Hemingway, American Fiction, Stylistics.
Paul Bird 特任講師
Current research is focused on the relationship between discourse and the reader in relation to American fiction writing. I am conducting an analysis of the means by which readers attribute meaning to texts, and, specifically; how non-native speakers’ comprehension of written English may benefit from an understanding of the process by which we native speakers acquire meaning from written discourse.
This present research incorporates aspects of philosophy, cognitive linguistics, and literary theory to analyse the complex relationship between the construction of the author’s prose and the reader’s interpretation and understanding of that construction.
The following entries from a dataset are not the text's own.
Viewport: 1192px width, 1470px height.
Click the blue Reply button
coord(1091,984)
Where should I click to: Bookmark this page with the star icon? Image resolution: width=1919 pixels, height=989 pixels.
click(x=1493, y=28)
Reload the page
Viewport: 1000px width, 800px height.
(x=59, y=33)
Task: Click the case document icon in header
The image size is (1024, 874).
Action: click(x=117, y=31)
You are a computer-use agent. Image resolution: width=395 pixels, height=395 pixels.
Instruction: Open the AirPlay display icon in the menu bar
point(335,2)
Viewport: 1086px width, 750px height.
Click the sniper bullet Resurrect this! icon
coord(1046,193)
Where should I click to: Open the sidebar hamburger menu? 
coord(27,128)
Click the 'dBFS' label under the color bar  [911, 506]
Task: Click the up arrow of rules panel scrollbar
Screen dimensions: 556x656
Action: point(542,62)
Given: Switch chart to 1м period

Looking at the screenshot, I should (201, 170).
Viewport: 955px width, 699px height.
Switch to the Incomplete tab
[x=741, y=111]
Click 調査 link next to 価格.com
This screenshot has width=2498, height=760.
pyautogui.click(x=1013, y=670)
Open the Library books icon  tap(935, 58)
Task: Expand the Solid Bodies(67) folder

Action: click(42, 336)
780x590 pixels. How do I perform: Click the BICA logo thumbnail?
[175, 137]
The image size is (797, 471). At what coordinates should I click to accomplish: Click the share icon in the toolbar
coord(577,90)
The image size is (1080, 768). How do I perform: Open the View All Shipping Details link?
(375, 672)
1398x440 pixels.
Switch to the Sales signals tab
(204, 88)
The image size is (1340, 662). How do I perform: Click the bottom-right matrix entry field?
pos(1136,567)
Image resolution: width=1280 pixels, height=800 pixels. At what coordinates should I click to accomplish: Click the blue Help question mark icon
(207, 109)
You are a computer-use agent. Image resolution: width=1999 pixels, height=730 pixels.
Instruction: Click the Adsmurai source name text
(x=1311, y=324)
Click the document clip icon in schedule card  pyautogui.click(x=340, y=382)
The process by which native speakers acquire meaning is in itself a development of the context of a broader cultural knowledge, but as for non-native speakers, how might the process they use to interpret prose to differ? This research offers a comparative analysis of the writings of Hemingway and a selection of genre fiction and explores how understanding and meaning is be obtained from these varied sources of American literature. In particular, it proposes to develop a theory of how writers develop a written style, and discuss the implications of style on the process of reading and comprehension. This will in turn assist learners of English to grasp an understanding of written discourse in fiction, with implications for further language acquisition.
This research has implications in education for learners of English who wish to develop better reading comprehension and, furthermore, a cultural understanding of English in its written form. Additionally, it will serve as a reflective process where learners are encouraged to question their own understanding of meaning and apply this to other fictional texts.